Tout mon amour
- Par hervegautier
- Le 06/05/2023
- Dans Laurent Mauvignier
- 0 commentaire
N°1744 – Mai 2023
Tout mon amour– Laurent Mauvignier – Les éditions de Minuit.
Ici il s’agit d’une pièce de théâtre assez particulière , à la mise en scène dépouillée, faite de peu de décor, de jeux de lumières avec une prédilection pour le noir, la couleur du costume du père, celle de la mère au début mais aussi un jeu sur la symbolique des vêtements de chacun et notamment le rouge vif, celui des robes de la mère et de la fille, de son cosmétique.

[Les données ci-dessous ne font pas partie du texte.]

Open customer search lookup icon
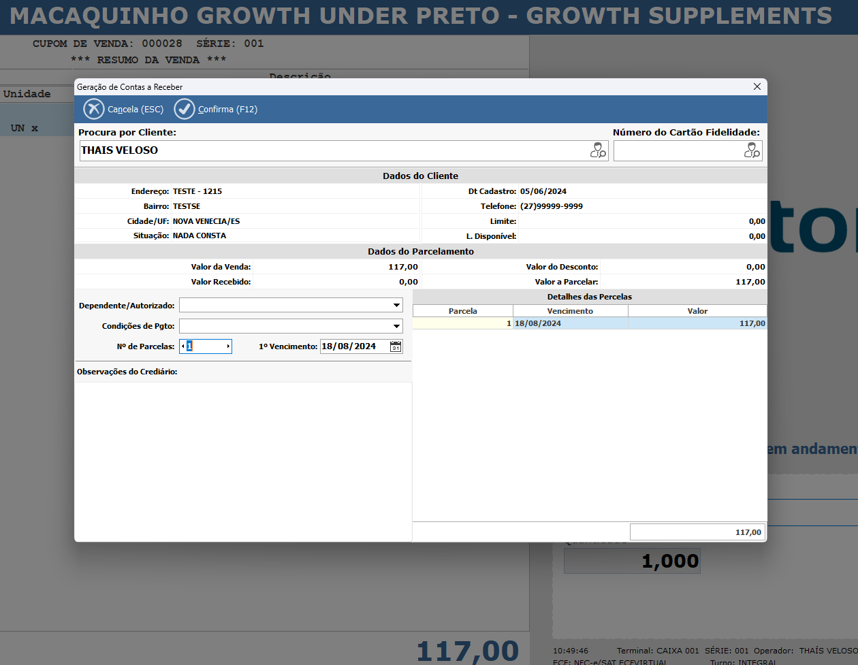 click(x=598, y=150)
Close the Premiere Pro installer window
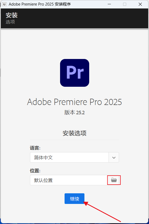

Les dialogues sont hésitants, parfois faits de non-dits, de silences et de soliloques, comme ce qu’ils avaient à dire était impossible à formuler, la progression de l’intrigue est assez lente de l’intrigue, les personnages sans nom, juste individualisés par leur place dans la famille (le père, la mère...qu’une seule lettre résume). Seule la fille a un prénom, Élisa. Ils semblent s’ignorer entre eux et quand ils se parlent, les dialogues sont peu apaisés, parfois violents, parce que ce qu’ils évoquent appartient à un lourd passé que personne ne peut oublier, les vivants parlent aux morts, les absents imposent leur présence, leur attitude les uns par rapport aux autres indique les qualité de leurs relations personnelles entre eux, leurs oppositions. Certains semblent régler des comptes qu’ils n’ont pas su solder de leur vivant. Cette pièce est la première de Laurent Mauvignier qui nous avait habitué dans ses différents romans à une écriture plus fluide et poétique.
Le Grand-père vient d’être enterré, son fils (Le père) a assisté aux obsèques avec son épouse (La mère) en l’absence de leur fils (Le fils) et d’un oncle qu’on ne verra pas. Tous ont envie d’expédier les formalités de la succession peut-être pour vendre la maison qui porte en elle trop de souvenirs. Intervient une fille Elsa dont on découvre qu’elle a disparu dans un bois dix ans plus tôt. S’engage entre eux une conversation hachée, faite de regrets, de remords, de souvenirs mal digérés, de querelles non réglées, de colères rentrées où l’urgence le dispute à l’hésitation, ou attendre devient la règle. La maison de famille qui sert d’ environnement et qui, petit à petit devient elle-même un personnage.
Je ne sais pas si j’ai bien compris mais Elsa qui revient et que la mère ne veut pas voir, pose le problème. C’est une petite fille de six ans, c’est à dire innocente et incapable de réagir face aux décisions des adultes qu’on a éloigné de sa famille parce qu’elle y était devenue un élément indésirable et parce qu’on voulait favoriser le fils qu’ainsi on surprotège. C’est la mère, castratrice et dominatrice qui est responsable de tout cela parce qu’elle en a décidé ainsi et qui déplore l’évolution de ce fils qui un jour tombera sous l’influence d’une jeune-fille qui le soustraira à son influence.
L’auteur nous replonge dans les vieilles querelles de famille, la solitude, le fossé entre parents et enfants, le favoritisme au sein d’une même famille qui crée des injustices dans la fratrie, la culpabilité, les secrets enfouis au fond de la mémoire, les souvenirs oubliés mais qui peu à peu reviennent, ressassés à devenir obsessionnels, une volonté de se faire mal pour mieux goûter une forme peut-être illusoire de rédemption. L’opposition entre la mère et Elsa est constante et on sent un désir de vengeance chez cette dernière, tandis que la mère, responsable de tout cela, cherche à se donner de bonnes raisons d’avoir agi ainsi et même se pose en victime. La fuite de cette maison chargée de souvenirs malsains est une façon de les nier.